Now this is the big one, this is the deal breaker for quite some older applications. If your application keeps state and it does so on a disk Fargate has nothing in place to deal with your persistence mechanism.

But, but EFS I hear people screaming from the sidelines. Yes you can mount an EFS into your Fargate machines. This is technically true you can, given that you know what you are doing, install the packages you need to mount an NFS on your machine, provision some storage in EFS, mount that storage into one or more containers and enjoy all the wonders of network file systems that we know and love.

I have been there I have tried this. The experience was as expected less than pleasant.

# Lack of log drivers

For ECS you basically get the full range of log-drivers that are available to the Docker runtime. This provides you with a lot of flexibility in terms of integration with existing or third-party log analytic solutions.

Fargate is far more limited as it only offers splunk, awslogs and firelens. True splunk is very common, awslogs is not that expansive (if you only use a little of it) and not that terrible to use (again if you use it only a little), and you can build your own bird feeder after putting your stuff through firelens which is basically fluentd.

The fact remains, if you want to either keep loads of logs, do any form of serious enrichment or keep them in a not afore mentioned solution like ChaosSearch or ELK/EFK you will have to shell out either in time, money or both.

# No daemonized services

Let us assume that you need to have some form of functionality across your entire fleet of services. Just for fun let us say something like system call monitoring for intrusion detection.

Over in Kubernetes land you would use the DaemonSet pattern for this. That is a container(pod) that you are guaranteed will run on every physical(virtual) machine that is part of your cluster.

ECS has a very similar feature though they call it SchedulerStrategy: Daemon. This however will not work with Fargate for somewhat obvious reasons.

This means you either use a sidecar approach or run more than one service per container.
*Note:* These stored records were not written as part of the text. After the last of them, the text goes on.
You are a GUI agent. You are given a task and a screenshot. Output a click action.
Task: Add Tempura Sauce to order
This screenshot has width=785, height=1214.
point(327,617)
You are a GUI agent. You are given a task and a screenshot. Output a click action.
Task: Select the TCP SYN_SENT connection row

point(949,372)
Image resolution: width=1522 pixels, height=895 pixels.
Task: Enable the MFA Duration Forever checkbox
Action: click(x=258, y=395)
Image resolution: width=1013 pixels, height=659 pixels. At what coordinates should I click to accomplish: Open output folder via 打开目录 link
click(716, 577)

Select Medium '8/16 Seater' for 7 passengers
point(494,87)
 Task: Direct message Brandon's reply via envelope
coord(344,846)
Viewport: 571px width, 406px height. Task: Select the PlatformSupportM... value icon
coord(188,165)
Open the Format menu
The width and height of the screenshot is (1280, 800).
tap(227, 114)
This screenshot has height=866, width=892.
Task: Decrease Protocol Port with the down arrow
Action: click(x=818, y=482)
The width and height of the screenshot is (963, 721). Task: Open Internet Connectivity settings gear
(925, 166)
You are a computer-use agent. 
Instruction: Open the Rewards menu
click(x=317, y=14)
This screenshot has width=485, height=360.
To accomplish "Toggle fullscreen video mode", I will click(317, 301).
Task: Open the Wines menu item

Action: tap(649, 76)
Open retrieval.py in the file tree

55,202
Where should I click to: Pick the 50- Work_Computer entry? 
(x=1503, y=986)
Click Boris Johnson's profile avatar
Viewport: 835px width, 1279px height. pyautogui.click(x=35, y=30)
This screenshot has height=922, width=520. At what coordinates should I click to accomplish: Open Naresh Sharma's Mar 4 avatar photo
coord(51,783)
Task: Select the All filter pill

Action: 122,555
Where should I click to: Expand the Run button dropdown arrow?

While the first is a well understood approach and the preferred way to solve this type of problem it comes with its own set of drawbacks.

It is:

  • more expensive than DaemonSet
  • more effort to maintain
  • does not work for every use case

see our example.

This might leave you stuck with running more than one service per container, a thing they are not designed for. Yes it is possible, but it is not ideal and it opens a whole new can of worms.

# No container console access

Yes, yes, yes you should not have console access to containers because that will make you treat them like pets not cattle.

Let's just say that no console access and quick, efficient troubleshooting do not go together. At lease in my experience.

That being said console access requires quite a bit of discipline, especially if you are new to the world of cattle, to not become a quagmire real fast.

You might want to take some time off from the console and accept the risks of that if you are just now entering the container game.

# Container insight is hard

Now what do I mean by that? Ask any engineer worth their salt and they will tell you that unless you have the experimental data to test your hypotheses the best you can do is guess and guesses often does not hold water.

Fargate makes it very hard to get at some very basic metrics. CPU and memory usage, network statistics and characteristics, disk I/O, all things you want to know for various reasons.

Operationally they give you the ability to determine causes of issues or at least point you in the right direction. They also enable capacity planning and cost optimization. From a security perspective they serve as inputs to a team with advanced anomaly detection capabilities and from a software engineers perspective they hint at where you might want to optimize your application.

As I said, Fargate does not offer these metrics so either roll your own collection mechanism or ignore them at your peril.

# Linux Capabilities are limited

Depending on your requirements this might also be a deal breaker for you. If you do not know what Linux capabilities are the gist of it is that they are flags that allow a process, like a container to do things usually only root can do.

An example would be IPC_LOCK which is required if you need to prevent memory swapping. This might be required for processes that hold very sensitive information in memory which you do not want to be written to disk during runtime. Supported capabilities can be found here (opens new window). Be aware of the NOTE section which actually stating what Fargate can and can not do.

# Conclusion

When all is said and done the bottom line is this. I feel a lot of pain when using Fargate for a huge variety of reasons, some of them outlined above. Still if it fits your bill and use case you should absolutely use this service. It is just less complex then dealing with the issues of multiple layers of auto-scaling and workload scheduling you will eventually run into when backing your ECS with EC2 (and want to do it right).